TASK DESCRIPTION:
Copying rule for the data below: take the line containing "247x231 pixels. How" and every line after it to the end, exactly, and drop all pictures.

RECORDS PROVIDED:
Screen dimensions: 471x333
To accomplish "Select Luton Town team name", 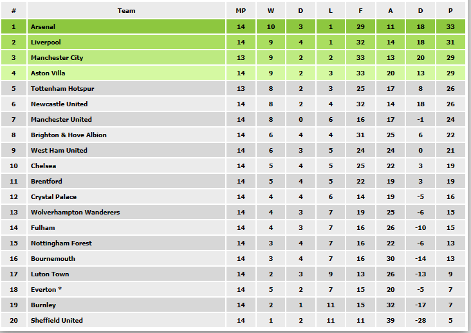I will [x=50, y=274].
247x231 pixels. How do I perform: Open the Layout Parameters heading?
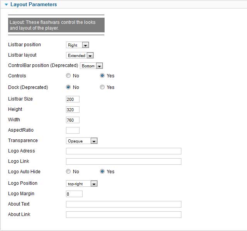tap(34, 4)
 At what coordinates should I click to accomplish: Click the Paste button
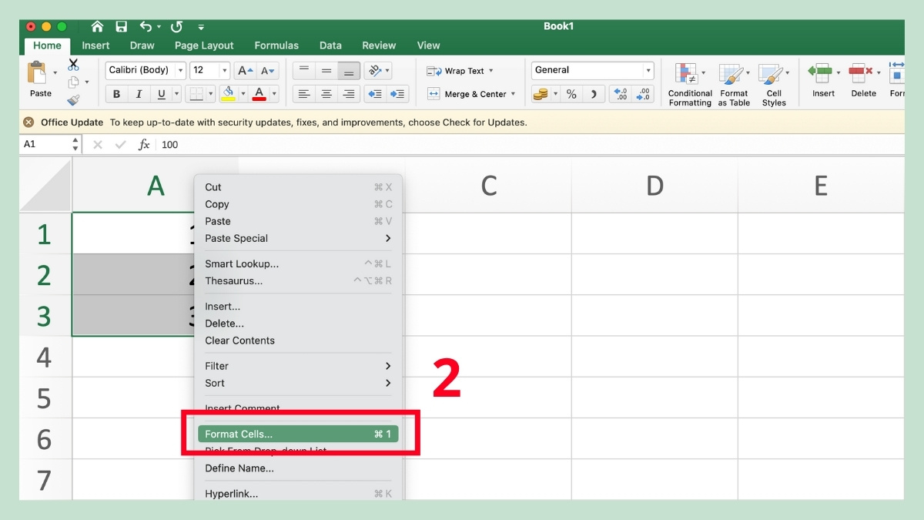(39, 79)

WRITTEN ANSWER:
247x231 pixels. How do I perform: Open the Layout Parameters heading?
tap(34, 4)
 At what coordinates should I click to accomplish: Click the Paste button
(39, 79)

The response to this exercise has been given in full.